Who’s Bigger? Challenging Patriarchy in the Development of CCEDNet

May 27, 2014

Garry Loewen, in his reflections, noted that there was initially a sense that there was a little too much testosterone in the beginnings of CCEDNet.  He did not report (perhaps out of a sense of propriety) one example that I always chuckle about. 

We were in one of the first meetings and for an evening session we planned informal remarks from each participant that would help to introduce/orient each of us to each other. That evening we sat in a big circle, and one after another told a bit about our various organizations’ recent and past doings. Now, you’ve got to recognize that it was mostly men there, so in fact going around the circle meant that most of the guys had told their stories before it came to be a turn for one (or more) women to talk.  So it was that Carol Rock looked around the circle and commented in her wonderfully dry way, “Well, I guess we have all heard from each of you how much bigger your’s is than the other guys’.”
 
Oh, she was so right! The remarks had really taken on a bragging air! My guess is that (perhaps understandably) people (the guys) were rather unacquainted with each other and perhaps a bit insecure in this early meeting –  and so a bit of showing off….Anyway, she brought down the house!
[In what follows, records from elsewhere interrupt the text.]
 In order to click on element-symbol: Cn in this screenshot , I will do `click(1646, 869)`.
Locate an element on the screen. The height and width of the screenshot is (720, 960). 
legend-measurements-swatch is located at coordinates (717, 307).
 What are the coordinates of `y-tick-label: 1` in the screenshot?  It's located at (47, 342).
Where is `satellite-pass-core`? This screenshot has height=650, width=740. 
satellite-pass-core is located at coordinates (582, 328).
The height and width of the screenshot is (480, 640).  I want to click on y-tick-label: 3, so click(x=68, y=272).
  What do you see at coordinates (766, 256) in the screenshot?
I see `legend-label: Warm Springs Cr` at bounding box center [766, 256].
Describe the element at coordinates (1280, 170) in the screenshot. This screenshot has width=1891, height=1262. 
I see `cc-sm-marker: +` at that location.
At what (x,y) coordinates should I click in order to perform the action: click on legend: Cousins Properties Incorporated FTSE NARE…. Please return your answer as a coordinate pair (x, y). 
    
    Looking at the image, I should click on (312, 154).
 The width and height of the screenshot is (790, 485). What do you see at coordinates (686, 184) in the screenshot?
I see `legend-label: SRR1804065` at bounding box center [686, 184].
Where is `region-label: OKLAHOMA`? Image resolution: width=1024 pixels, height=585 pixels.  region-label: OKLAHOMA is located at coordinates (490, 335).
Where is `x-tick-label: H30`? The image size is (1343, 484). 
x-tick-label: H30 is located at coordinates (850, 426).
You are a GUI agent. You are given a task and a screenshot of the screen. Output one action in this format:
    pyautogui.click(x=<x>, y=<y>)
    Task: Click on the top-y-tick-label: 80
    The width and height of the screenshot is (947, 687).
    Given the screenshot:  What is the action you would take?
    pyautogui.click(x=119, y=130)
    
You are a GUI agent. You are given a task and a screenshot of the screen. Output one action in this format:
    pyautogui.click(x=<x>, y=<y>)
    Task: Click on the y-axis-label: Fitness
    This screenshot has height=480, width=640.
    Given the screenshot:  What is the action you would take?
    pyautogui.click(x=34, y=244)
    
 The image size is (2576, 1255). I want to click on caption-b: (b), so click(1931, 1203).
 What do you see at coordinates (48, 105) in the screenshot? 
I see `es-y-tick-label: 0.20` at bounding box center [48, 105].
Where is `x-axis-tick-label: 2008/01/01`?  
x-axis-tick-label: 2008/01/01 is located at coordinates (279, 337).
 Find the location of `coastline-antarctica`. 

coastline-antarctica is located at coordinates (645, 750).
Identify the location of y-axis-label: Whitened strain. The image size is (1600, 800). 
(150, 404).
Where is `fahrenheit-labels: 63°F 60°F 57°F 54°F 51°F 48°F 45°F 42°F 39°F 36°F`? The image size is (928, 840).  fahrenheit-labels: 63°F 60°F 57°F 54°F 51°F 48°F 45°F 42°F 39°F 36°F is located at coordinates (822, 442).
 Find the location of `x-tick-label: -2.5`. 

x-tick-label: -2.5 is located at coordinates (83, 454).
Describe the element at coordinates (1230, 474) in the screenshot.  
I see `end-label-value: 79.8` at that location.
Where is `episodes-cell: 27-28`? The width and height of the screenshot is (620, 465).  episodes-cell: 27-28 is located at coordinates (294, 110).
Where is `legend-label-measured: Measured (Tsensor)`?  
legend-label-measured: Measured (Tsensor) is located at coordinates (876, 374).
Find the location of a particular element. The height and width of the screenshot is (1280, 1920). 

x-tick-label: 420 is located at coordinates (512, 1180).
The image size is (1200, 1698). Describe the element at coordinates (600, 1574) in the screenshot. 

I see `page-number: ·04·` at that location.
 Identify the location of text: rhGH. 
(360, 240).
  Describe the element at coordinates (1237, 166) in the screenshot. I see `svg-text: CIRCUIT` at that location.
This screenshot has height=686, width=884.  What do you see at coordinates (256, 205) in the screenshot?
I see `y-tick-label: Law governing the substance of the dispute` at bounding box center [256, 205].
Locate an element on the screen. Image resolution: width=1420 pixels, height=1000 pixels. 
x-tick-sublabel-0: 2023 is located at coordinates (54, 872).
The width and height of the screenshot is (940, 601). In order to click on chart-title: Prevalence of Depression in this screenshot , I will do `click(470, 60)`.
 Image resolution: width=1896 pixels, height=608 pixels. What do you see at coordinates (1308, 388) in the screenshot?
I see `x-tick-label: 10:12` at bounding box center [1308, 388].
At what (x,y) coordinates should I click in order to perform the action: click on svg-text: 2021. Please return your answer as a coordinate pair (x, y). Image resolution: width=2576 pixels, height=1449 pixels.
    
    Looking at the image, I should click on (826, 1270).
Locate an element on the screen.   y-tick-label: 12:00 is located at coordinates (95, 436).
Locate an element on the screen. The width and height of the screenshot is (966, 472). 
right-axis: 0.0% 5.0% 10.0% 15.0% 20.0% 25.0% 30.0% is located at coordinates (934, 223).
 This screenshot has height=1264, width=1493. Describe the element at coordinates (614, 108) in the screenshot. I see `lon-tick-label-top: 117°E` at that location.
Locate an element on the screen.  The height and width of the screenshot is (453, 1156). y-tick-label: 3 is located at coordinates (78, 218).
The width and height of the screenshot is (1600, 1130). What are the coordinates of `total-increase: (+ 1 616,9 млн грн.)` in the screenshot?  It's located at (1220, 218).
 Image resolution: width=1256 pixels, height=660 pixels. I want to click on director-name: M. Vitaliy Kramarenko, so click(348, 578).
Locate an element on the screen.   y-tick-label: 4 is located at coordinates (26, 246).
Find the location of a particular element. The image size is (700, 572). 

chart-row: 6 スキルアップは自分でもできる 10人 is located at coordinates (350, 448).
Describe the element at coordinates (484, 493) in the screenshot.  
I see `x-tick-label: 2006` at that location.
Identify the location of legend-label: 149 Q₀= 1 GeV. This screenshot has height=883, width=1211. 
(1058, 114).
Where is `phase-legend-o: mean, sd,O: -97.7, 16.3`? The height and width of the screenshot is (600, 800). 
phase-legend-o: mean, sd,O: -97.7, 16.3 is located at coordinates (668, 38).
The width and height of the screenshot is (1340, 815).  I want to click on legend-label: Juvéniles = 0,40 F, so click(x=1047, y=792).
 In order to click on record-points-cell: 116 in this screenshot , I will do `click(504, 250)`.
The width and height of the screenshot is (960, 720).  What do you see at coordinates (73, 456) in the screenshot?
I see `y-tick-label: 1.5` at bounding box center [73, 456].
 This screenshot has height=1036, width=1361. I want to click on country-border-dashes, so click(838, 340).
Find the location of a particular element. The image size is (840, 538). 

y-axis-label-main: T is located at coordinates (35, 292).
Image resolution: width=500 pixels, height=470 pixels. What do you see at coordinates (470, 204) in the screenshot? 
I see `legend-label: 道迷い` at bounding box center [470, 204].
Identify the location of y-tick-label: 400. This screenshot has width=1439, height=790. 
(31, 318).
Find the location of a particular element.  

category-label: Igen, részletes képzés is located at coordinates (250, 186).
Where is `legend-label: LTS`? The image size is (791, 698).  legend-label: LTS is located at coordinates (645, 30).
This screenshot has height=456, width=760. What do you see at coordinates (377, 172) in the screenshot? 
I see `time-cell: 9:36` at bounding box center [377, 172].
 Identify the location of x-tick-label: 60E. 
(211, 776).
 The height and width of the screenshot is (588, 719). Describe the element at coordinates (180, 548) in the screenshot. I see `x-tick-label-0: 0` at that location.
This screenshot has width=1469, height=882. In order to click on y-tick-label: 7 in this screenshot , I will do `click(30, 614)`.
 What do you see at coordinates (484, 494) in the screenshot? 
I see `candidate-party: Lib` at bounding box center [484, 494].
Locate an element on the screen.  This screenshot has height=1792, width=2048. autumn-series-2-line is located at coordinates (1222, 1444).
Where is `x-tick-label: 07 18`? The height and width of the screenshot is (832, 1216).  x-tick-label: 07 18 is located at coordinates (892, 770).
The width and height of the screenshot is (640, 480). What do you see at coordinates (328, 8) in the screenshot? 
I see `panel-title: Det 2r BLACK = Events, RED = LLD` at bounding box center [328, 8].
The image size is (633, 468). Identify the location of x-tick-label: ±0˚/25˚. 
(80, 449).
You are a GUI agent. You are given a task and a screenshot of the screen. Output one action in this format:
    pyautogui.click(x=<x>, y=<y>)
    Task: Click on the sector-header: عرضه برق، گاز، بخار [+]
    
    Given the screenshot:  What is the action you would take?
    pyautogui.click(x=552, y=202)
And ever after that the atmosphere was great and comradely. Thank you, Carol!!!


Honorary lifetime member of CCEDNet, Stewart is one of the pioneers of CED in the US and Canada, as both a policy adviser and a designer and manager of CED institutions. As head of the (U.S.) Center for Community Economic Development, he helped create the first finance institution for CED, the Massachusetts Community Development Finance Authority. He helped start Canada’s first community development corporation, New Dawn Enterprises, and headed the Community Economic Development Center in Cape Breton, Nova Scotia. A consultant, researcher, and author, Stewart currently specializes in community and development finance as an associate with the Canadian Centre for Community Renewal.